** Opening PASSAGE FOR REVIEW block **
This patient information on Cobalt Chloride is provided by John L. Meisenheimer, M.D. a board certified Dermatologist and skin care specialist based in Orlando, Florida. This information is not intended as a substitute for the medical advice or treatment of a dermatologist or other physician.
The results from your patch testing showed a positive reaction (contact allergy) to Cobalt chloride. Your immune system reacts with its defense mechanisms with each exposure of Cobalt chloride to your skin. It is unknown why certain individuals develop allergic sensitivities. In some it may take repeat exposures over long periods of time before an allergy develops. Once you have become sensitized (allergic) your immune system always "remembers" and you will be Cobalt chloride sensitive. If you currently have eczema this chemical may be the cause but other factors may play a role as well. The information below will help you avoid this allergen.
Cobalt is a metal widely used in alloys. It is also a component in some paints and pigments used to produce a blue color. The most common sources of skin exposure are nickel-plated objects.
** Closing PASSAGE FOR REVIEW block **
- REQUIRED ACTION 1 -
Rewrite the part of the cobalt chloride information that begins at the words "Cobalt is a" and stops after "are nickel-plated objects.", putting "dyes" in place of "pigments".
- REQUIRED ACTION 2 -
Decide whether each statement agrees with the cobalt chloride information, answering yes or no and quoting the words of the text that settle it: (a) The reason certain individuals develop allergic sensitivities is known. (b) Cobalt is a component in some paints and pigments used to produce a blue color. (c) Nickel-plated objects are named as the most common sources of skin exposure.
- REQUIRED ACTION 3 -
Take the cobalt chloride patient information further, continuing from where it stops.
** Opening PROVIDED MATERIAL block **
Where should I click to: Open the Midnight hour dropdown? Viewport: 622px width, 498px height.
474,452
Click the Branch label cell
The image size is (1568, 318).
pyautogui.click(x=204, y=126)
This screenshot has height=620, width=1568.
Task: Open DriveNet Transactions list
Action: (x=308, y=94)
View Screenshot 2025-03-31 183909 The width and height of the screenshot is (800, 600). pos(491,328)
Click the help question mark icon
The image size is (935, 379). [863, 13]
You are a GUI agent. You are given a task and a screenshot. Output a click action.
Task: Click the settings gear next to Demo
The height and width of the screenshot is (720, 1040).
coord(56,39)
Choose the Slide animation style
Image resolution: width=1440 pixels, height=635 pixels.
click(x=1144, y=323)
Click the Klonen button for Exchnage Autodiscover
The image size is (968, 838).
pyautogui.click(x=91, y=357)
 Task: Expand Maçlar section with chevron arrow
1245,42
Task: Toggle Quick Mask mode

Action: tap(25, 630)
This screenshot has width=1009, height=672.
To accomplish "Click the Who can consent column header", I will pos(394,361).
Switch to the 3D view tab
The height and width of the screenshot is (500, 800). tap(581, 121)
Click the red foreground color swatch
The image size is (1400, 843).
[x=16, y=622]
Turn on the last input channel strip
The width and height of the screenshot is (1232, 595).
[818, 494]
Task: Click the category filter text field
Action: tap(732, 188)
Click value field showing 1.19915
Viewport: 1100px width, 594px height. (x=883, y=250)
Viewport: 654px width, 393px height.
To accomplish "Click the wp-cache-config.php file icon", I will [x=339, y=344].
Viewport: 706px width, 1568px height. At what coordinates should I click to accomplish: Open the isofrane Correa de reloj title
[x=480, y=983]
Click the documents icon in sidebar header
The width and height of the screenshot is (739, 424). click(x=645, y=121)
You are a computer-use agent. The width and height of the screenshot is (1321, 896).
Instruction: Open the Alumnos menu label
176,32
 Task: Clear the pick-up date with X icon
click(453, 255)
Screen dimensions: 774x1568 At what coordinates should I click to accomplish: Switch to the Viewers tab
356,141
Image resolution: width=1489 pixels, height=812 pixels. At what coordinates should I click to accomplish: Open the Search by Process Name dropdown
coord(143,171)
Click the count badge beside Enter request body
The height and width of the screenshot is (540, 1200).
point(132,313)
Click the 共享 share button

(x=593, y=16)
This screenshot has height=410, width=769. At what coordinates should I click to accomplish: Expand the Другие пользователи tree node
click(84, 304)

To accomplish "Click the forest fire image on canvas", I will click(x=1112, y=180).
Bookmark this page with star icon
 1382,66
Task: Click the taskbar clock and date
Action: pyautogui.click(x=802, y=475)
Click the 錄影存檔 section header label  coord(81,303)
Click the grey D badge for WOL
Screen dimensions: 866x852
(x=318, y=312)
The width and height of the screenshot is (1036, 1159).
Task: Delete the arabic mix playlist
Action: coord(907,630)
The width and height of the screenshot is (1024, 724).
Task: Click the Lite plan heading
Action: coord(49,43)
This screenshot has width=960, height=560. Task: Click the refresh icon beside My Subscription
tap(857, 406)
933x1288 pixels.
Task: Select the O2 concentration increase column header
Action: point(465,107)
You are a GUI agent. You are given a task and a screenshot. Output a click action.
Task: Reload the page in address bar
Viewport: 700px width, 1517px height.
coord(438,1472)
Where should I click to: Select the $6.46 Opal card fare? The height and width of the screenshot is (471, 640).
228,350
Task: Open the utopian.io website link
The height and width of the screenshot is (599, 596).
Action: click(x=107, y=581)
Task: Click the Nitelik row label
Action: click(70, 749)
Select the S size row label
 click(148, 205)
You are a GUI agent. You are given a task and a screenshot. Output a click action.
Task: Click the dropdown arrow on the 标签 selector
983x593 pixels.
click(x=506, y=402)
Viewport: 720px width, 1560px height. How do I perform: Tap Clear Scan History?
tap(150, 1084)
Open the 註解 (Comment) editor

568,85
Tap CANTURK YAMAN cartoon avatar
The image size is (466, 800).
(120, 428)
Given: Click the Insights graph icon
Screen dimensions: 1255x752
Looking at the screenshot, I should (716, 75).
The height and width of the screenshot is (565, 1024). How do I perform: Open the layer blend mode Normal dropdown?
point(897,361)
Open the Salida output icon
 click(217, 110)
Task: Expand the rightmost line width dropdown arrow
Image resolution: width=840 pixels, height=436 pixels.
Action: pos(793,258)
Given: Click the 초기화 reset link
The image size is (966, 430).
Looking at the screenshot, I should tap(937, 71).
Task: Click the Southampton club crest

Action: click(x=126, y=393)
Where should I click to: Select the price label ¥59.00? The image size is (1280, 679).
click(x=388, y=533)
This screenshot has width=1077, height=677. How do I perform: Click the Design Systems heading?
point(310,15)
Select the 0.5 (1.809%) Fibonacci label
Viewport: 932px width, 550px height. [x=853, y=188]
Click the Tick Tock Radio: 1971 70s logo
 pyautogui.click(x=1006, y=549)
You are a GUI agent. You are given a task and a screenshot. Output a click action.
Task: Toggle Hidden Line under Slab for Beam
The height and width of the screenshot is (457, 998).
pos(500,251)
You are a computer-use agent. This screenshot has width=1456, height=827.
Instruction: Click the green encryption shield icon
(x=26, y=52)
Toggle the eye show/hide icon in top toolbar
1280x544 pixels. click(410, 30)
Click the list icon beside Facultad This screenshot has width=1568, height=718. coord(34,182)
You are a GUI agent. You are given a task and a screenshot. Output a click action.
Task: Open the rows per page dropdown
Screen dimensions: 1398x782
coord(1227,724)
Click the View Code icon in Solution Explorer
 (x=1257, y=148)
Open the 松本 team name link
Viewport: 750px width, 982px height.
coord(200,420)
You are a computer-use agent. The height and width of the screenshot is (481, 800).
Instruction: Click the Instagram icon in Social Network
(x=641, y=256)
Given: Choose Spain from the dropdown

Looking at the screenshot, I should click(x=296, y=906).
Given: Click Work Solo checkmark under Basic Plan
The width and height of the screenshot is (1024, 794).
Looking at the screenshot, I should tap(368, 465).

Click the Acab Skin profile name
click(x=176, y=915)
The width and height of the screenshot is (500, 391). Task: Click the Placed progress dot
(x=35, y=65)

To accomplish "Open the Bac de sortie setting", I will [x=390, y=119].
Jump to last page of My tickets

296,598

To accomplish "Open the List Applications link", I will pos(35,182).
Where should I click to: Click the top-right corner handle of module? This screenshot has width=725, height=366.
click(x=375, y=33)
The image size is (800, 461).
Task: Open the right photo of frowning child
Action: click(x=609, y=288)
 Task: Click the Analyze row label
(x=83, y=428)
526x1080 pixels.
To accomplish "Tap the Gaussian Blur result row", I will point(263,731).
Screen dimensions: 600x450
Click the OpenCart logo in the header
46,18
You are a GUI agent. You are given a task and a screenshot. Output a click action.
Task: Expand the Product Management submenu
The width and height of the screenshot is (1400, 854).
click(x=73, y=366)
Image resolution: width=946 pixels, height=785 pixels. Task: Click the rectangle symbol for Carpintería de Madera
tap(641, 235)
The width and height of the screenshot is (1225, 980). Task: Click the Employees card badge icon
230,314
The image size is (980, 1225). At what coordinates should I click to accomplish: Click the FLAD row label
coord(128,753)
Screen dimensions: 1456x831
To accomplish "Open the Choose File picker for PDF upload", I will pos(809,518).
** Closing PROVIDED MATERIAL block **
- WRITTEN REPLY 1 -
Cobalt is a metal widely used in alloys. It is also a component in some paints and dyes used to produce a blue color. The most common sources of skin exposure are nickel-plated objects.

- WRITTEN REPLY 2 -
(a) No: "It is unknown why certain individuals develop allergic sensitivities."
(b) Yes: "It is also a component in some paints and pigments used to produce a blue color."
(c) Yes: "The most common sources of skin exposure are nickel-plated objects."

- WRITTEN REPLY 3 -
Where is chemical found?
Polyester resin industry
Pottery (wet clay)
Hints on avoiding chemical:
Minimize contact with most metallic objects, especially jewelry. You should substitute metallic costume jewelry with sterling silver, platinum or plastic. Choose products listed only on your personalized contact allergen database, which has been provided to you.
Products listed on your contact allergen resource database will be free of Cobalt Chloride and safe to use.
It may take 2 to 3 weeks of avoiding exposure before improvement of your eruption begins.
Metal objects that must be used (like keys) can be covers with layers of nail polish or other lacquer exposure.